Starting point is 00:10:35 Certainly, this is the case in the U.S., where we've already seen the Stable Act introduced and action targeting Tether. And Tether is a not insignificant part of the reason that so many are interested in Circle and USDC as well. USDC potentially represents the regulated alternative to USDT. It's the thing that regulators could possibly get comfortable with, allowing this key part of the plumbing of Defi in particular to pass regulatory muster. In that, the announcement comes at an interesting time. I've started to see a lot of the same sort of opacity critiques that have focused on tether start to be applied to USDC as well.

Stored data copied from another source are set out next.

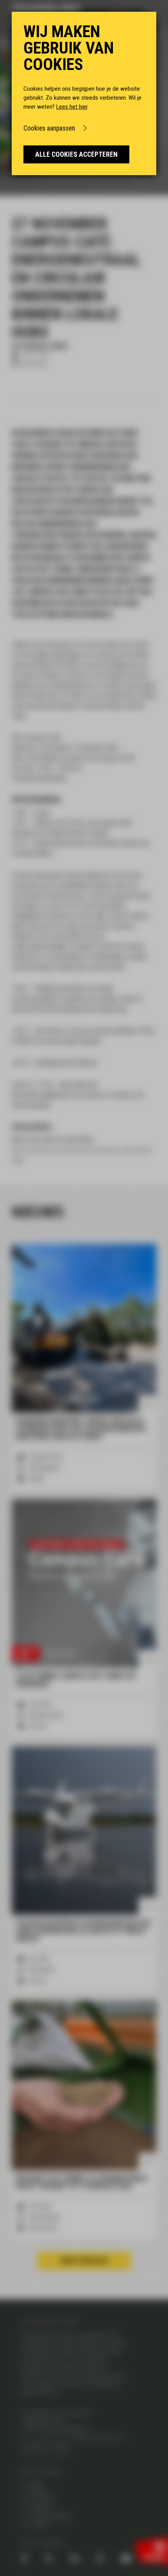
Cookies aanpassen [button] (49, 128)
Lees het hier (71, 106)
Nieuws (38, 2492)
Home (36, 2484)
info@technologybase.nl (48, 2454)
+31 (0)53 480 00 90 (48, 2437)
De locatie (42, 2500)
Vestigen (40, 2509)
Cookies (39, 2525)
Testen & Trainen (50, 2517)
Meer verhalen (84, 2260)
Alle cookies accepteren (76, 154)
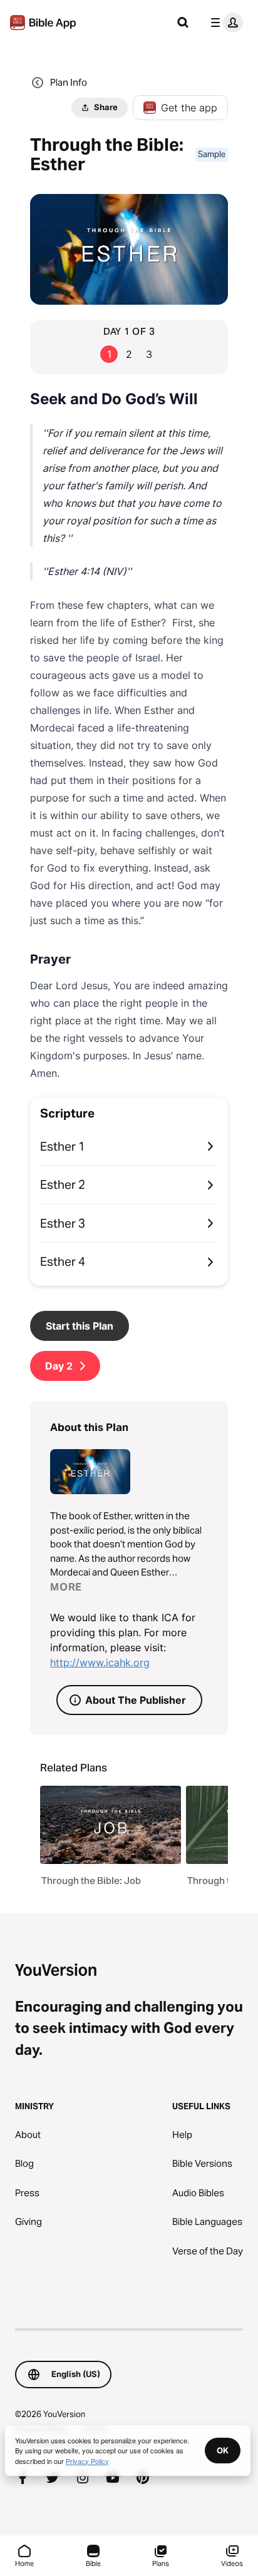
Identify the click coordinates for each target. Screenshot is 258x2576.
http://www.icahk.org (100, 1662)
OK (223, 2450)
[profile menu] (224, 22)
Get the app (189, 107)
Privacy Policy (87, 2461)
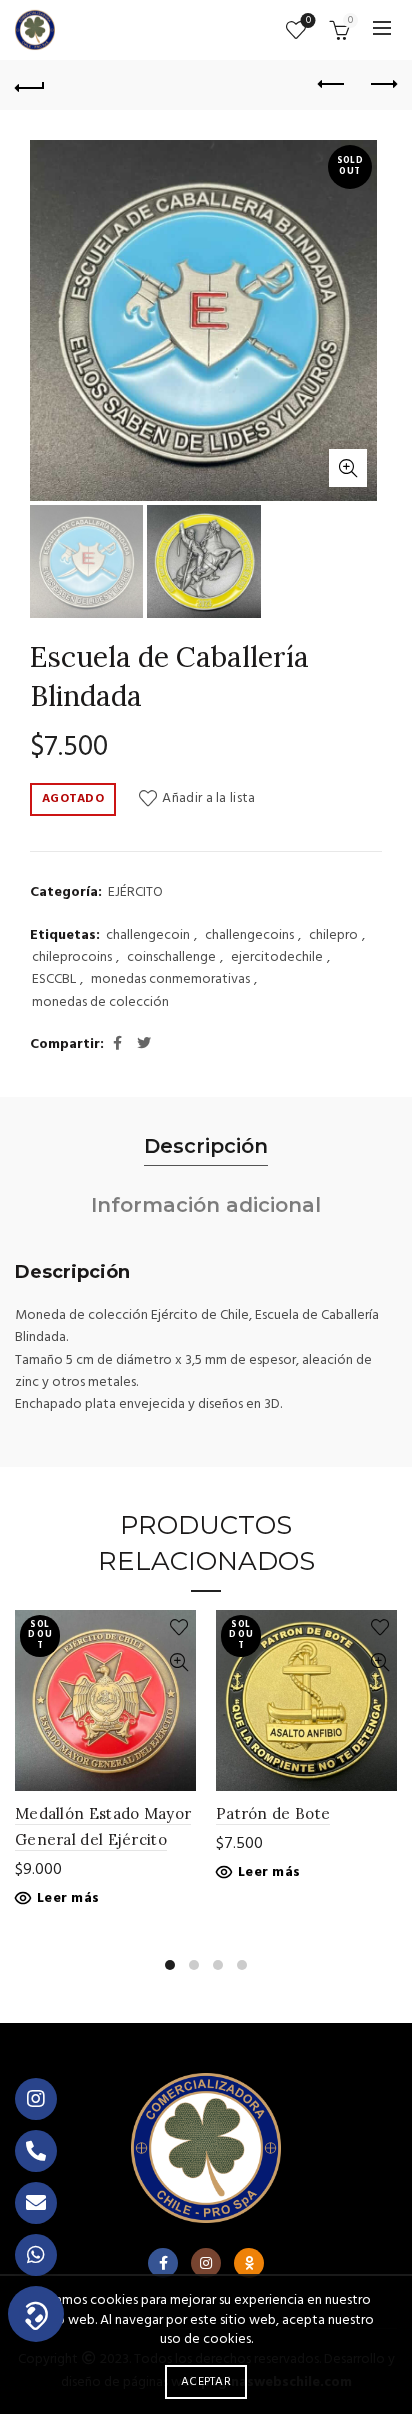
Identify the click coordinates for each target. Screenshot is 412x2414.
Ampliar (348, 468)
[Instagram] (206, 2263)
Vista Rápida (178, 1662)
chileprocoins (72, 958)
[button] (36, 2314)
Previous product (332, 85)
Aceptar (206, 2382)
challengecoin (148, 936)
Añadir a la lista (208, 798)
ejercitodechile (277, 958)
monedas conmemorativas (170, 980)
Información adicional (206, 1205)
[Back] (30, 85)
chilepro (333, 936)
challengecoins (249, 936)
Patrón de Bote (273, 1813)
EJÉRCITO (135, 893)
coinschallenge (171, 958)
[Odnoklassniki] (249, 2263)
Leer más (68, 1899)
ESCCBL (54, 980)
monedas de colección (100, 1003)
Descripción (206, 1146)
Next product (382, 85)
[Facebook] (163, 2263)
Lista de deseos (308, 21)
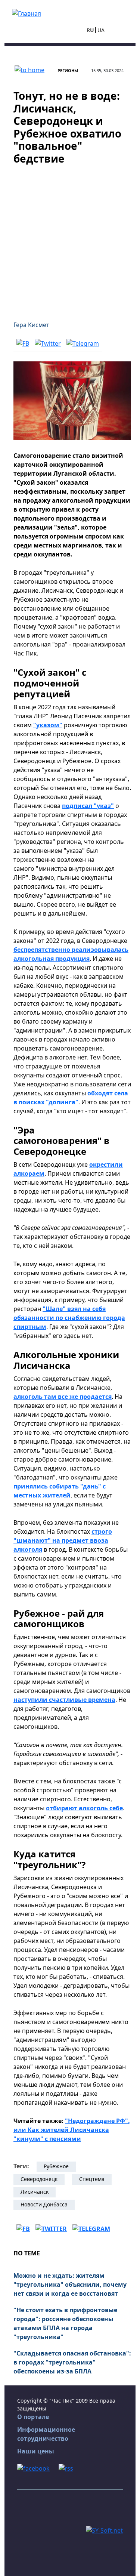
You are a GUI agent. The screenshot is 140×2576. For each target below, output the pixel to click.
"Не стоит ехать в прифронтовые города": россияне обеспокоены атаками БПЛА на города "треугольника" (65, 2323)
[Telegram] (82, 343)
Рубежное (56, 2166)
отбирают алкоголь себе (84, 1808)
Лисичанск (35, 2191)
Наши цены (35, 2451)
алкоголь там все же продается (62, 1396)
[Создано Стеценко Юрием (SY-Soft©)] (104, 2530)
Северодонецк (39, 2178)
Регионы (67, 70)
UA (101, 30)
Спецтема (92, 2178)
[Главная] (26, 13)
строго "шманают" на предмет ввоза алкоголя (62, 1540)
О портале (33, 2417)
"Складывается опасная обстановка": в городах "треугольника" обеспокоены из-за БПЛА (72, 2362)
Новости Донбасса (44, 2204)
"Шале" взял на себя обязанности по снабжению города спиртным (69, 1318)
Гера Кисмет (31, 325)
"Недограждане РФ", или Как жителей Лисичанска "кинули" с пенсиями (71, 2130)
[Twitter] (48, 343)
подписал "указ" (88, 806)
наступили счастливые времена (64, 1700)
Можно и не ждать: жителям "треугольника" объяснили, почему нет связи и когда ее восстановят (70, 2284)
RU (90, 30)
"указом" (47, 725)
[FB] (22, 343)
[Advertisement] (70, 238)
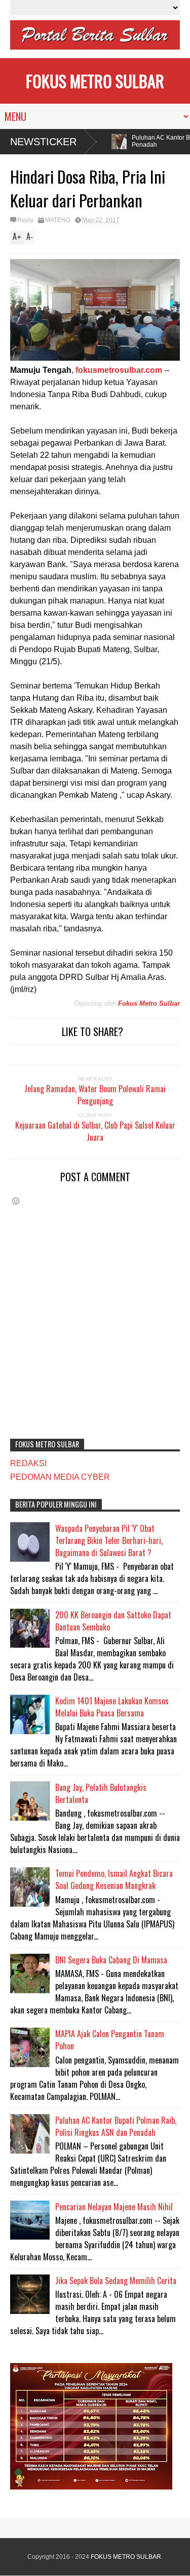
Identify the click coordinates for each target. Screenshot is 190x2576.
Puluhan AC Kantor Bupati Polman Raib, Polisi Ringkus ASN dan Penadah (115, 2126)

The prospectus doesn't really go into detail about reserves, for example, and right now
Starting point is 00:11:13 there aren't necessarily super clear regular attestations. Without clear reserve attestations, confidence in any stable coin is going to remain elusive. Circle CEO Jeremy Aller, who was on the show earlier this week, clearly recognized this. He tweeted an initial thread about their SPAC listing, but then wrote a whole separate thread specifically about this. He writes, a separate thread on being a public company and increasing public transparency around USC. As we partner with major companies and financial institutions, and as people around the world
Starting point is 00:11:42 interact with USDC, becoming a public company is a critical step in providing greater transparency as a firm. As part of our transformation from private to public company, that also creates an opportunity for Circle to also provide significantly more transparency about the business we are building around USC and about the reserves that back USDC. Circle intends to become the most public and transparent operator of full reserve stable coins in the market today. With upcoming public filings and new USDC reserve attestations, our intention is to provide a detailed summary of USDC reserves. Not only will all Circle's overall financial accounts be held to the highest standards of But ultimately, all of these public disclosures will be held to the standards of the top financial
Starting point is 00:12:22 regulator in the United States, the SEC. With scale and success comes greater expectations and the need for greater transparency. We also recognize that this is a journey and that self-governance and regulatory models in this space will evolve. We intend to be a leader throughout this. I think of all the commentary I saw about this, Maya Zahavi got it best. She wrote, Huge. The implications of a Circle SPAC on crypto can't be overstated. Circle taking advantage of SPAC's regulatory ease seems advantageous. In other words, they'd rather go public now than after regulatory clarity as to the status of stablecoins. Or, Circle going public by a SPAC is essentially front-running the Stablecoin Act. The question that started this show was can these
Starting point is 00:13:03 IPOs rekindle Wall Street excitement? And the short answer is, I don't think so. Circle, however, is massively more interesting and significant to me than Robin Hood, because I think the implications really are about this whole stablecoin infrastructure. Can USDC thread the needle to find a legally recognized home in public markets for USD stablecoins even in the central bank digital currency era? And in so doing, could we have a stable coin that actually has clear reserve attestations? By the way, as I was writing this, there was another SPAC announced by an exchange I've never heard of backed with Block 1 money, and it just feels like a complete money grab to me, given how hard it's going to be to compete with the exchanges that are already around today. So at least for now,
Starting point is 00:13:42 I find it pretty ignorable. But lastly, I will say going back to the original question is a larger question of whether and how much we care about whether Wall Street's excitement gets rekindled. However, that's a topic for another show. For now, guys, I hope you're having a great weekend. I appreciate you listening. And until tomorrow, be safe and take care of each other. Peace.